Is there any reason why PostgreSQL replication solutions are all add-on 3rd party ones?

Because no one solution would be appropriate for everyone. The core team and contributors feel that their time is better spent on the database itself rather than developing and maintaining multiple different replication solutions and dealing with the support thereof. What has been done is to add some extra hooks in 8.3 for replication triggers that can help to specialize when/if a given trigger fires.

Hmm, selective trigger firing sounds interesting.

Is there any reason why replication couldn't be implemented using triggers and a handful of stored procedures?

That's usually how it's done. Well, plus some external user-land application libraries.

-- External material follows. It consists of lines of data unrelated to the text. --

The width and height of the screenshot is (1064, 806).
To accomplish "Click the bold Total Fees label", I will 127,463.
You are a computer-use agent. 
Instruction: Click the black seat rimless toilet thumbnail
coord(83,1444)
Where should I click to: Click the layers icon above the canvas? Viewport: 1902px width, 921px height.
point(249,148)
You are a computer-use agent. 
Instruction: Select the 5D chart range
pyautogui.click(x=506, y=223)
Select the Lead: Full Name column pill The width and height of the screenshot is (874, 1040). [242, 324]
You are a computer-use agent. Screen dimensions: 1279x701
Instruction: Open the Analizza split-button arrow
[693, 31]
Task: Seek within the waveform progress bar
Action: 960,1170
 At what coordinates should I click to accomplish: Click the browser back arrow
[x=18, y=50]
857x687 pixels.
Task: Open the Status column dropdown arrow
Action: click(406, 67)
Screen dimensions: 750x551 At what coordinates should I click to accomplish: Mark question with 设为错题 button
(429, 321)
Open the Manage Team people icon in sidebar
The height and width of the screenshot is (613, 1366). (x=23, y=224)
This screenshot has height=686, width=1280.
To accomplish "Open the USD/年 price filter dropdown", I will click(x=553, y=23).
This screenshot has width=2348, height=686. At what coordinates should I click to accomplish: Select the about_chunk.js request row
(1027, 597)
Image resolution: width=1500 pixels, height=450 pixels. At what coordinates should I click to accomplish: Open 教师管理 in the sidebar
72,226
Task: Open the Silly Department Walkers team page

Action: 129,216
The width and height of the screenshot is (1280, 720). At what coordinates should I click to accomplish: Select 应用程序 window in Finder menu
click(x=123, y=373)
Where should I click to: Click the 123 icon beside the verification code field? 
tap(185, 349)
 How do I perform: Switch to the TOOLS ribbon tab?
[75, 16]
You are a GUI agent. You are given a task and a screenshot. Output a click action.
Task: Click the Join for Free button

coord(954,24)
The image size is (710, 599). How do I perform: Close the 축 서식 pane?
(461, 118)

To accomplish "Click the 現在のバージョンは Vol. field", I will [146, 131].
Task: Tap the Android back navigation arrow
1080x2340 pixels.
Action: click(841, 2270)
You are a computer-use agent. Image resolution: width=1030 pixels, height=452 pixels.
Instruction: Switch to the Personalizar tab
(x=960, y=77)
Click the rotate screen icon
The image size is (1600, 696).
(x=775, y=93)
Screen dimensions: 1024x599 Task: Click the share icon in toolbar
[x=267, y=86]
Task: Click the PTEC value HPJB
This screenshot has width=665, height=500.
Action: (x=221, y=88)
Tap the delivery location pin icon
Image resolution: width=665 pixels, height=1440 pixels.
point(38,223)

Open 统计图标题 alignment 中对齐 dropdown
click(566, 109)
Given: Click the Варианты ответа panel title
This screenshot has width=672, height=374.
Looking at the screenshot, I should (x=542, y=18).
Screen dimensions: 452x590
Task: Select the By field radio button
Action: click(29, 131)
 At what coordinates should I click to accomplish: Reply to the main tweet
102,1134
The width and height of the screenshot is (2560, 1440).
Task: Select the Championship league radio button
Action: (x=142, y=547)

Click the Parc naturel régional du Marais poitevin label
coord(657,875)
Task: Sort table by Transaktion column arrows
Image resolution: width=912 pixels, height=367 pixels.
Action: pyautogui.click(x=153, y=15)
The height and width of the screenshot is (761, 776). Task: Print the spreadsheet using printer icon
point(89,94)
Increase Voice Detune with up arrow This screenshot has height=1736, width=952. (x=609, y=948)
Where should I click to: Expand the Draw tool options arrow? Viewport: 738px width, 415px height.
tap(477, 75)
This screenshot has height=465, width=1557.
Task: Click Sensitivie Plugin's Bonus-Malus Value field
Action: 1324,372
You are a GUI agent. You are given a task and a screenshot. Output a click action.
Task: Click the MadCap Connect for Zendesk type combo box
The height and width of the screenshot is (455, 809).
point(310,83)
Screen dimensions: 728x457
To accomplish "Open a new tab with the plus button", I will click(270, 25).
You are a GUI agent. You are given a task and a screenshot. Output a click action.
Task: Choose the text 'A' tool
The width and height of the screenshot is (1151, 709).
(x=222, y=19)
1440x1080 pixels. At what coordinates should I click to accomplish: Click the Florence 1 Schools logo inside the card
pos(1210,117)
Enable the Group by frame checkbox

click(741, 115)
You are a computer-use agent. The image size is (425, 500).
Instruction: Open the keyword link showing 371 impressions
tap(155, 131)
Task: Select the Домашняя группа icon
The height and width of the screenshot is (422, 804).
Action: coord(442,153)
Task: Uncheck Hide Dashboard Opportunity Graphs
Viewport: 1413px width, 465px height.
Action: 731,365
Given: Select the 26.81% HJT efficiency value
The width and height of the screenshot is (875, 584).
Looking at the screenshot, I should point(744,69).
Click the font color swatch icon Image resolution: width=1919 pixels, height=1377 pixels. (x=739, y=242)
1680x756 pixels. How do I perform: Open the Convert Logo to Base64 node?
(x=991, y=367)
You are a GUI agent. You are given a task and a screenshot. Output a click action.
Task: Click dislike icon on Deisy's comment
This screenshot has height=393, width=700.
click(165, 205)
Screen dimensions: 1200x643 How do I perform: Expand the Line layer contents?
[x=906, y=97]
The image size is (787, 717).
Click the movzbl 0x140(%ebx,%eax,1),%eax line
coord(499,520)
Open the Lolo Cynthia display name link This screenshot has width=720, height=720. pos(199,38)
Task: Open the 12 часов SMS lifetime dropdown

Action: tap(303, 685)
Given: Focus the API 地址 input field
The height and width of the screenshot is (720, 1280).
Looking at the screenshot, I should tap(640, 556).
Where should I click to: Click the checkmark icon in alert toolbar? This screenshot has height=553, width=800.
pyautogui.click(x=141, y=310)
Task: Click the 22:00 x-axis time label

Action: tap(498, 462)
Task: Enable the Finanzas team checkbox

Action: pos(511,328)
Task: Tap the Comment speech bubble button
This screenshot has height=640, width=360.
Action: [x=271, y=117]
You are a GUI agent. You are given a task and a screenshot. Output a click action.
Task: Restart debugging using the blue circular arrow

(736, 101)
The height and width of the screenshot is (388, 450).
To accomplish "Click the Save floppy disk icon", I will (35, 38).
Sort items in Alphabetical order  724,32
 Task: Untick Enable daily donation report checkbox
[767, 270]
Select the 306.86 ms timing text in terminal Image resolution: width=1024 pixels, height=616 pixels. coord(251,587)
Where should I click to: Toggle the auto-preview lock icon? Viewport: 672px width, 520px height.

That's just it - I don't think any user-land libraries would actually be required. One of supposed big advantages of MySQL is it's straightforward replication support. It's quite painful to see PostgreSQL suffer purely for the sake of lack of marketting in this department. :-(

This is what I have in mind:

Have a plperl function that creates connections to all servers in the cluster (replication partners), and issues the supplied write query to them, possibly with a tag of some sort to indicated it is a replicated query (to prevent circular replication).

Have a post execute trigger that calls the above replication function if the query was issued directly (as opposed to replicated), and passes it the query it just executed if it was successful.

If the replication failed on any node, the whole thing gets rolled back.

That sounds pretty brittle. Do you really want all progress in your databases to stop if there is a network issue to a single server?

1) That's what MySQL does (it either ignores errors or stops replication on encountering an error, which of those two it does is selectable, but that's about it).

2) If there is a network/server issue, that would be detected because the $dbh would break. If the $dbh breaks, then plperl can either attempt to re-connect, or failing that, boot the node from the replication cluster (could have a node list with active/fenced flag in a separate config schema). Neither approach would be difficult to implement.

Then it could just not bother reconnecting the fenced node until the user updates the node status in the said config schema table. Configuration schema could also be replicated.

This would effectively give star topology synchronous replication with very little effort, and no need for any external code. Am I missing something obvious that would prevent this from working? It would give replication capabilities better than MySQL's (which can only handle ring based multi-master replication) for the sake of about 100 lines of code. None of the required functionality required is new to PostgreSQL, either.

Is there an existing implementation of this? Perhaps a perl program that creates the required triggers and stored procedures from looking at a schema?

What you've described here would be pretty simple to implement. However, I think you've greatly underestimated the performance issues involved. If you need to push data to multiple databases before each transaction commits I think you'll find that pretty slow.

Only if transactions are used. I'm basing the requirements on "at least as good as MySQL", which this would meet without transactions. If transactions are wanted they could be enabled, otherwise it could just be fire and forget asynchronous replication a-la MySQL. Having a choice between transactions and speed is good. :-)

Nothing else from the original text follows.